I know that a vertex buffer stores all vertices of a mesh. Now suppose we wish to make a cube. This means there are 8 vertices required to construct it. Each vertex is composed of 3 coordinates (x,y,z), thus the vertex buffer will be taking up 3 x 8 = 24 units of space.
I've read that index-buffers store the indices of vertices. So the indices of the vertices of our cube would be 1 to 8. This means 1 triangle takes up 3 units of space.
A question bothering me is: How many units of space would our index-buffer take?
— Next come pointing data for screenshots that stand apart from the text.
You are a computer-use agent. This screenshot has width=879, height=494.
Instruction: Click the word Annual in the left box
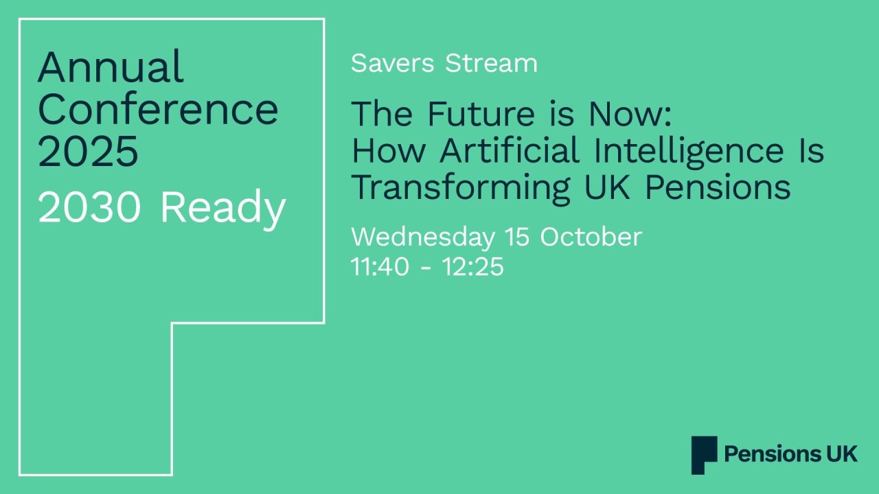(x=111, y=67)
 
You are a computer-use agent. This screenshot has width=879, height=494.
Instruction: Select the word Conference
(x=158, y=109)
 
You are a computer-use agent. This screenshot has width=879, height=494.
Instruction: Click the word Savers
(x=392, y=63)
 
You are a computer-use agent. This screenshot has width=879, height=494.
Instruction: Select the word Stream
(x=491, y=63)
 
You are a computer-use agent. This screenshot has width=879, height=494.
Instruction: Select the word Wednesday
(x=422, y=237)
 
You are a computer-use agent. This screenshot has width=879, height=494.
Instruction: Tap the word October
(x=591, y=237)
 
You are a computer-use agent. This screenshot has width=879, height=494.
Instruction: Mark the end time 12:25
(x=473, y=267)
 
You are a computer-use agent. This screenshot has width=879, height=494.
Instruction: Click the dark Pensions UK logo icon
(x=704, y=455)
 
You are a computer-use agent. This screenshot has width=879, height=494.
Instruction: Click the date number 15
(x=517, y=237)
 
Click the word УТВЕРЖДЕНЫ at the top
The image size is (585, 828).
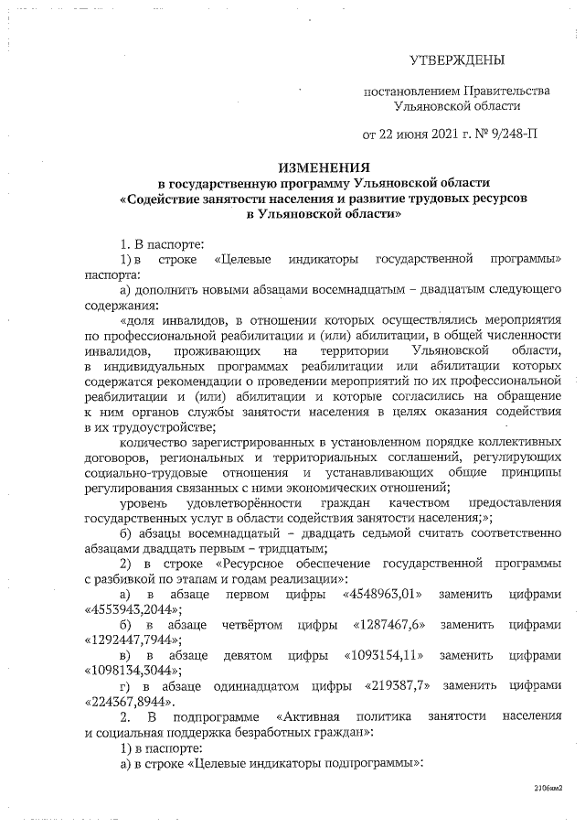pyautogui.click(x=455, y=60)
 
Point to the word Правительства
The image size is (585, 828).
pyautogui.click(x=505, y=91)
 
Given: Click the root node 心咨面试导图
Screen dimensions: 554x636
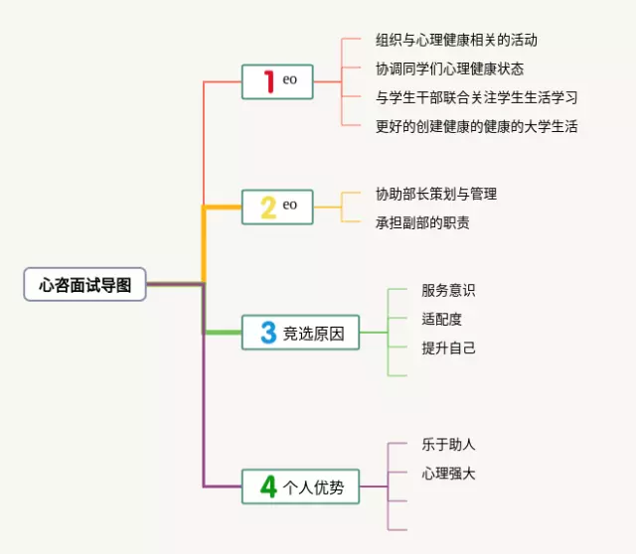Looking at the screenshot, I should click(x=84, y=284).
I reason that a cube has 6 faces. Each face is composed of 2 triangles. This means there are 12 triangles, thus the index-buffer would take 3 x 12 = 36 units of space. (I used this site to reach this conclusion: https://msdn.microsoft.com/en-us/library/windows/desktop/bb147325(v=vs.85).aspx). However, my answer sheet claims it is 32.
Normally I wouldn't bother to post on StackOverflow and just ask my teacher, however he is currently on holiday and won't be back until after the exam. Thus, can anyone explain to me how the size of the index-buffer is regulated? (Assume it is the index-buffer used in OpenGL, if that matters).